The first labour required Hēraklēs to strangle the Nemean lion, whose hide no weapon could pierce; he wore its pelt ever after. The second pitted him against the Lernaean hydra, a many-headed water-serpent whose severed heads multiplied; Iolaos cauterized the stumps while Hēraklēs struck off the immortal head. The fourth labour brought the Erymanthian boar alive to Eurystheus, a comic image of the terrified king hiding in a storage jar.

The Underworld

Kerberos and the Living Descent

The twelfth labour sent Hēraklēs into Hades to fetch Kerberos with no weapon but his hands. He met Theseus and Peirithoos bound in chairs of forgetfulness, and the ghost of Meleager, whose tale moved him to marry Deianeira. The journey proved that the strongest hero could enter death and return — a rehearsal for his own immortality.

Tragedy

The Death of Hēraklēs

In Sophocles' Women of Trachis, Deianeira gives Hēraklēs a robe smeared with what she believes is a love-charm — the blood of the centaur Nessus, actually poisoned by the Hydra's blood. The robe eats his flesh.

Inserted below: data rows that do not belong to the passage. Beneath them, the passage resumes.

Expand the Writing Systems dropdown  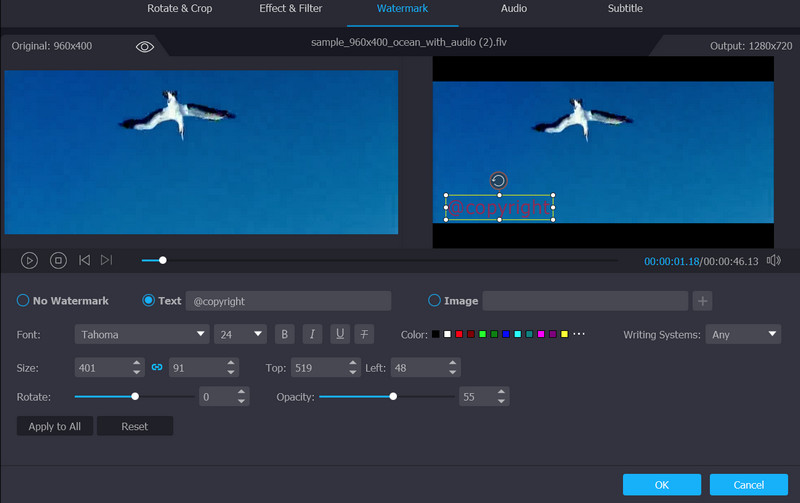743,334
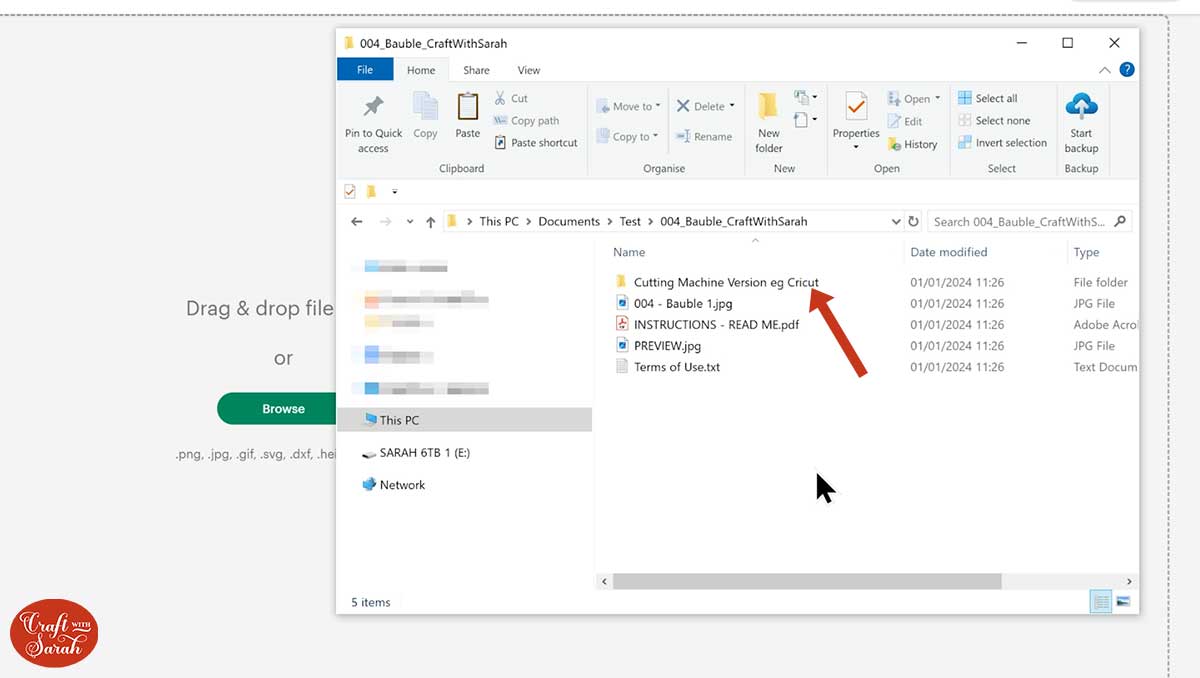The height and width of the screenshot is (678, 1200).
Task: Click the horizontal scrollbar in file list
Action: click(x=807, y=581)
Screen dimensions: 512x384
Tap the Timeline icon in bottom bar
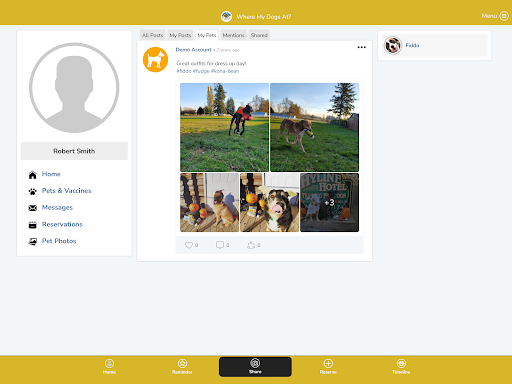(401, 363)
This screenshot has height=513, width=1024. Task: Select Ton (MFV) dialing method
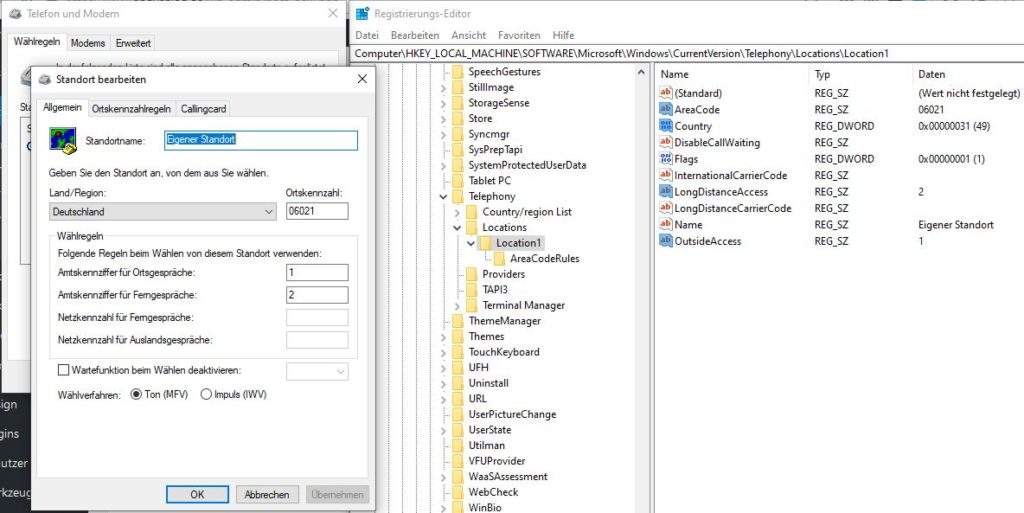137,394
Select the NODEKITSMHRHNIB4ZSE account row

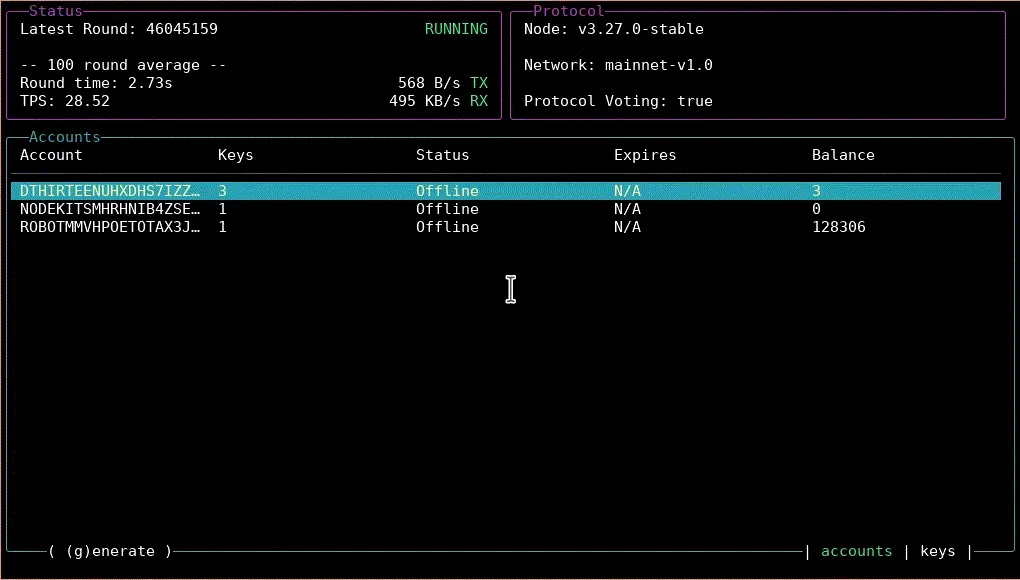pos(110,209)
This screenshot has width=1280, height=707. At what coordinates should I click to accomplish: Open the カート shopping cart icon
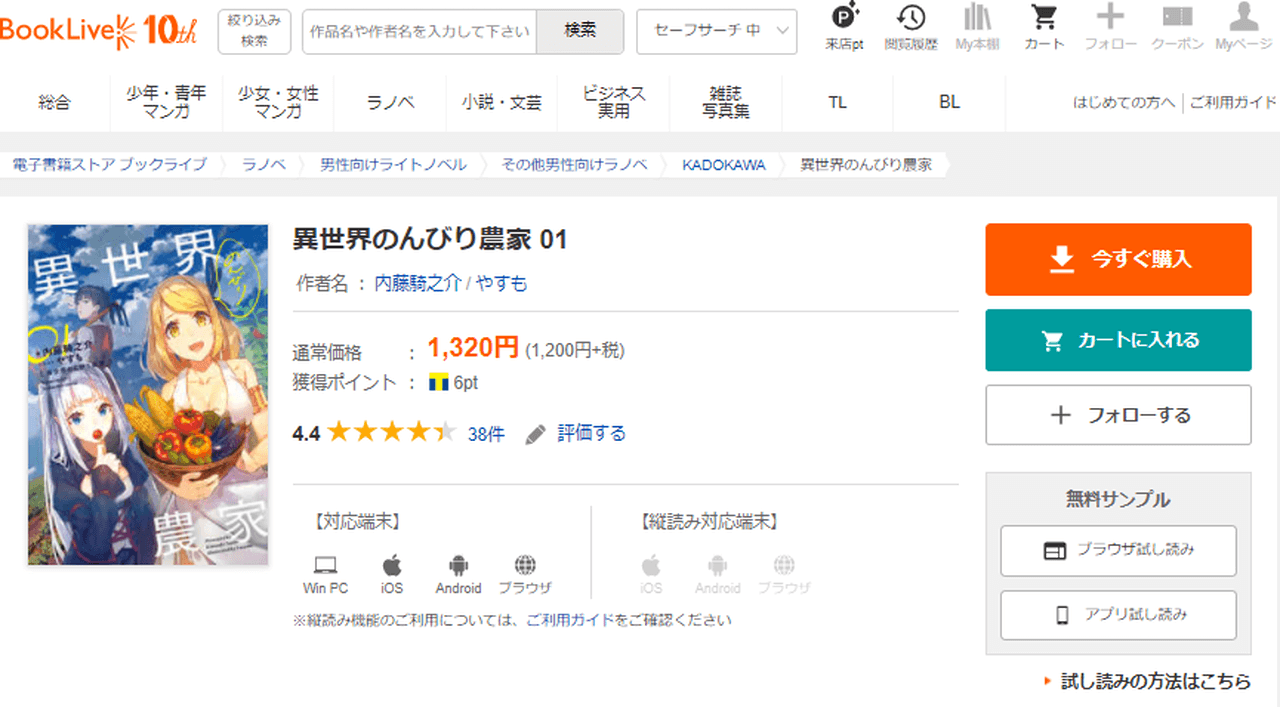(x=1044, y=27)
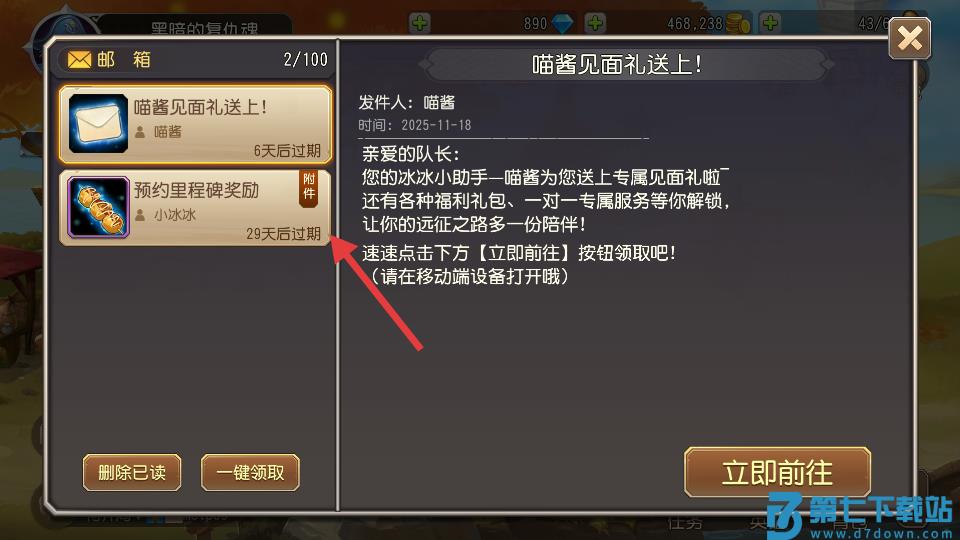Click the leftmost green plus in top bar
Screen dimensions: 960x540
point(419,23)
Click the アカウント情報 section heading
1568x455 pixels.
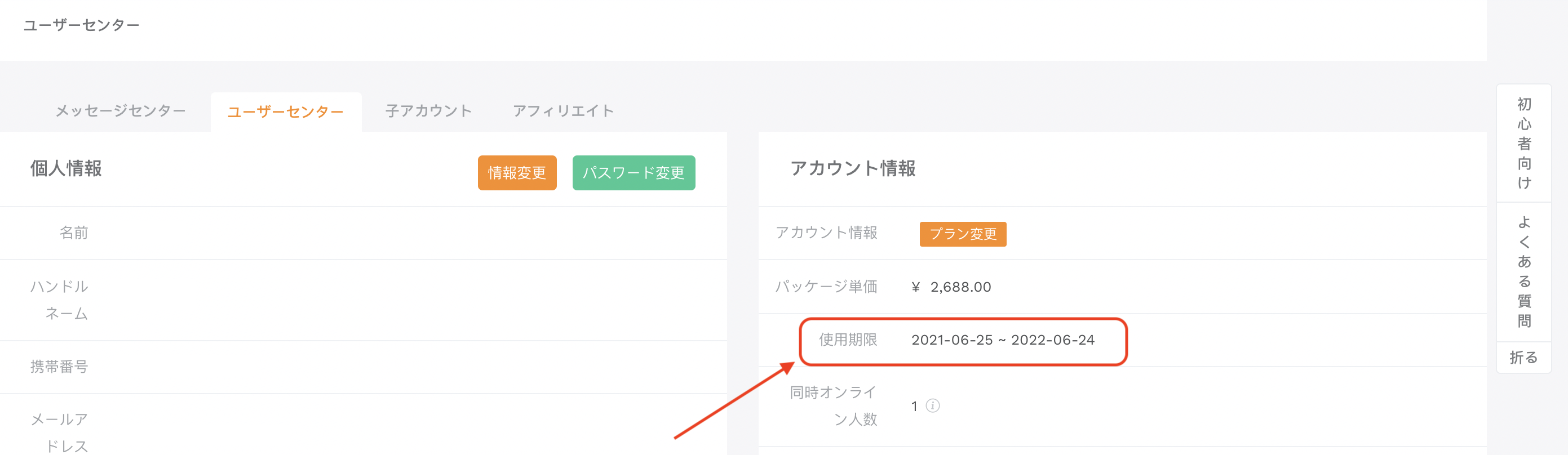pos(852,168)
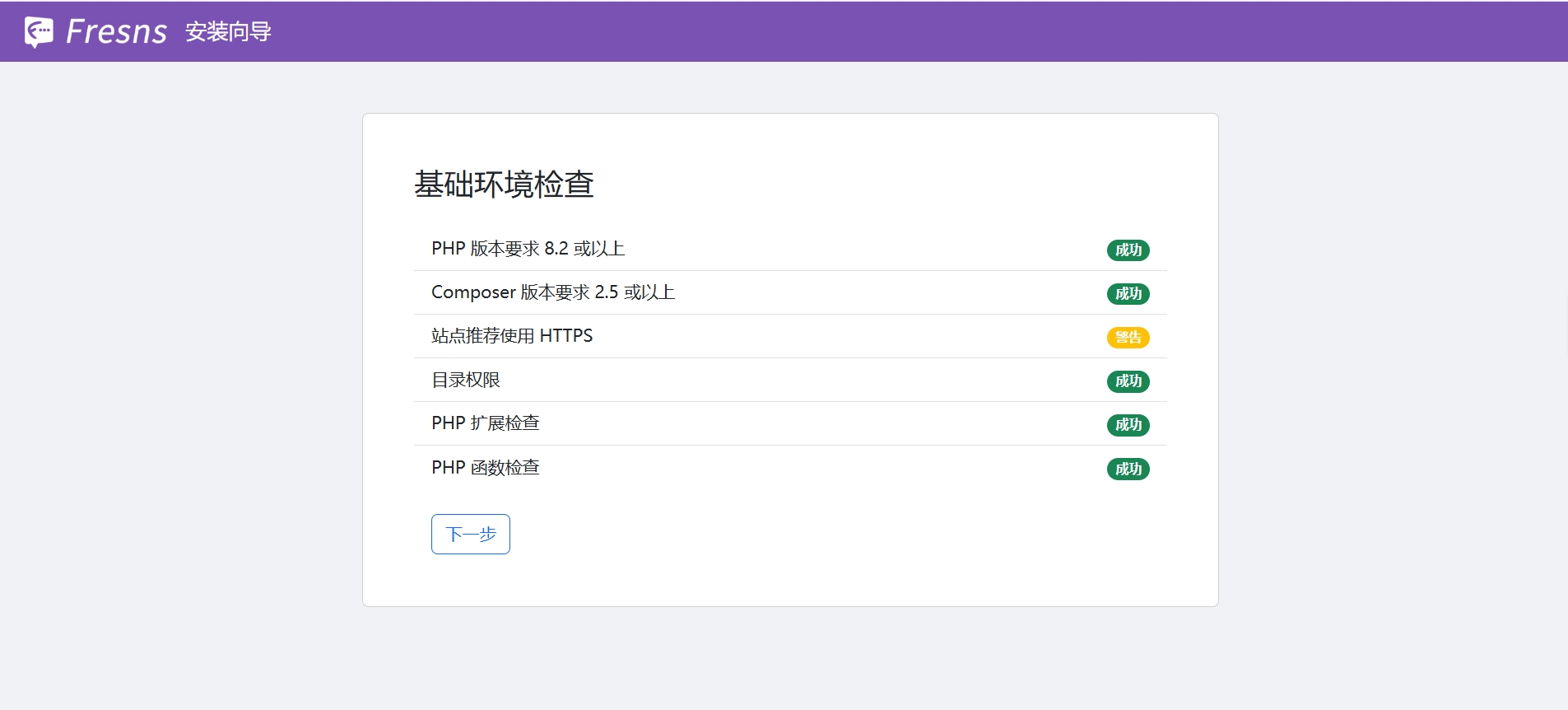Select the Composer 版本要求 2.5 或以上 row label

click(x=552, y=292)
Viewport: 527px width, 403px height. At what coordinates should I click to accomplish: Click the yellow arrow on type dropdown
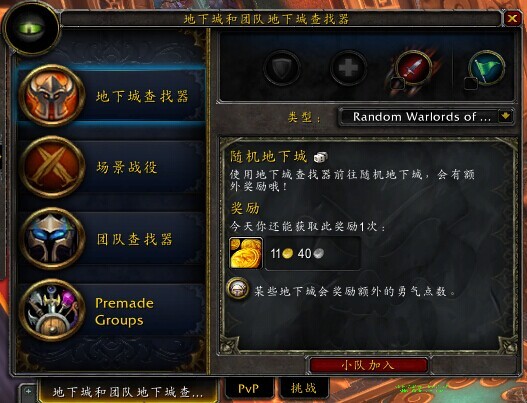(x=506, y=116)
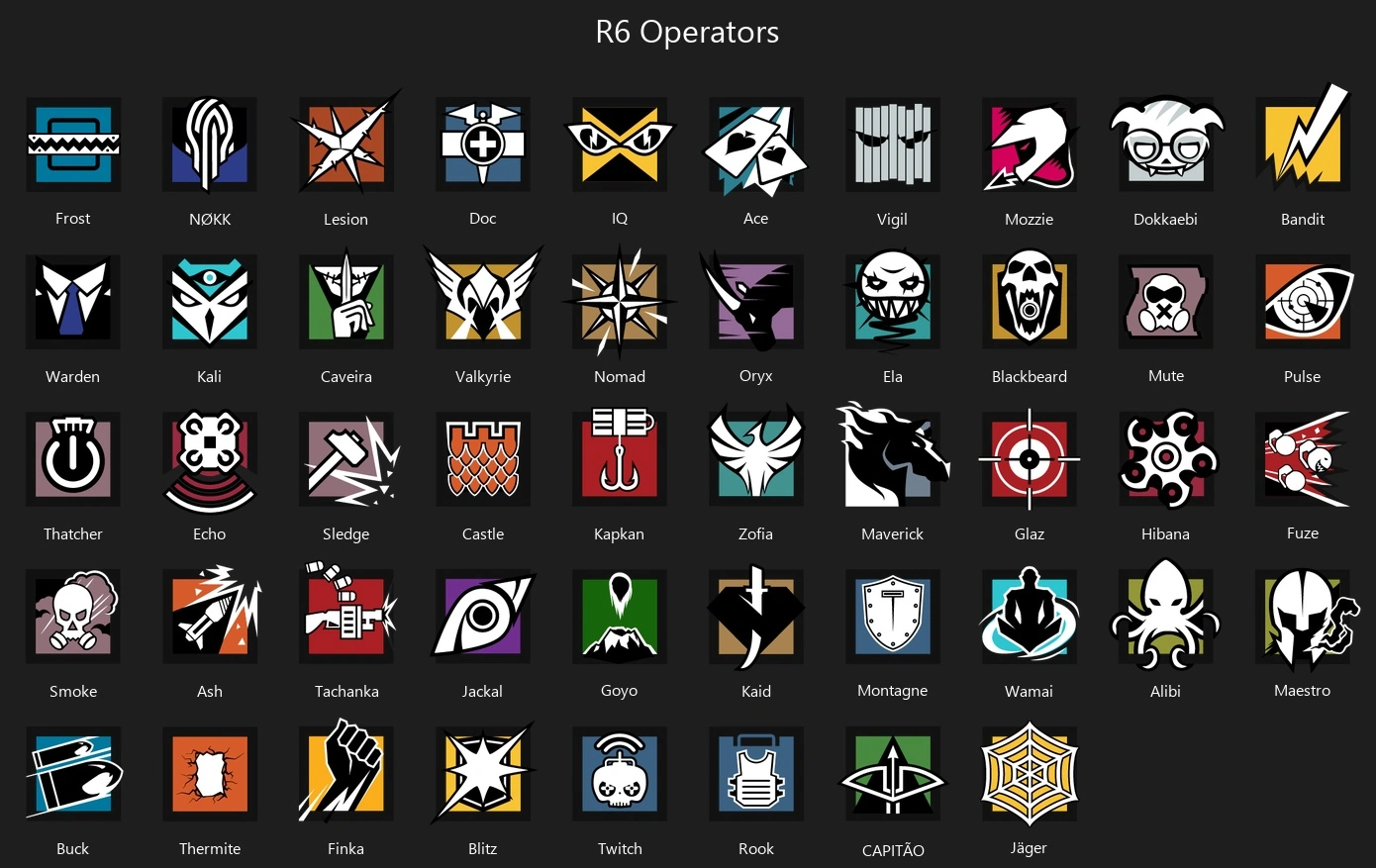The width and height of the screenshot is (1376, 868).
Task: Click the R6 Operators title
Action: [687, 33]
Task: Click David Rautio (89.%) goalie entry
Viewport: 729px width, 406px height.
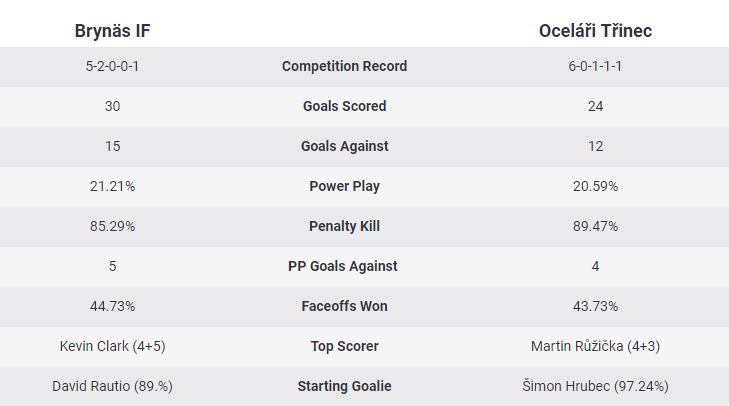Action: point(112,386)
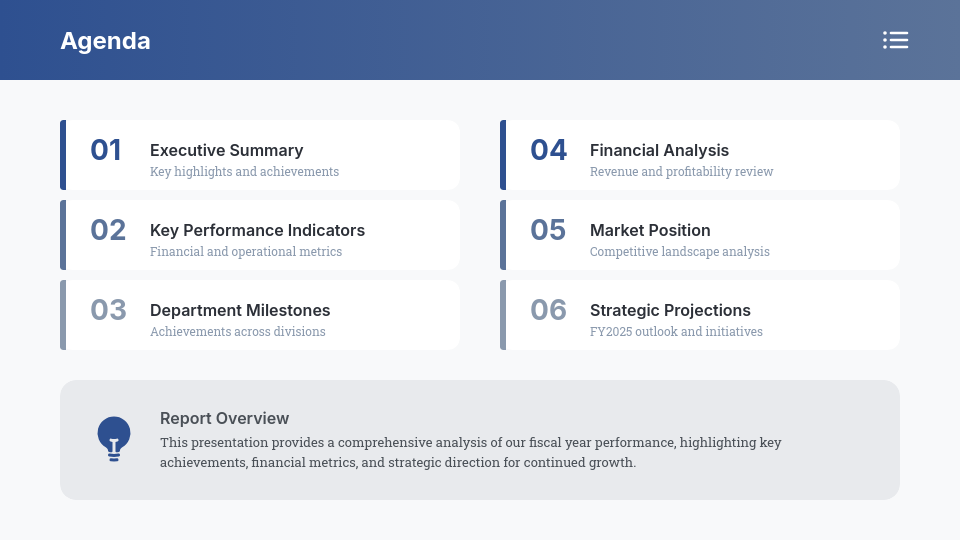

He orders a pyre on Mount Oeta and, in Euripides' Heracles, is finally received by Athena and taken to Olympus. His death is the last labour; his apotheosis is its reward.

Go Deeper

Extended Lore

Hēraklēs is the most human of the great heroes because his strength is inseparable from his wounds. He kills what he loves, serves a king he despises, and is destroyed by the very violence he survived. His name prophesies glory, but the glory comes only after a lifetime of labour. In this he is the Greek answer to the problem of suffering: not that pain is meaningless, but that it can be transformed into renown.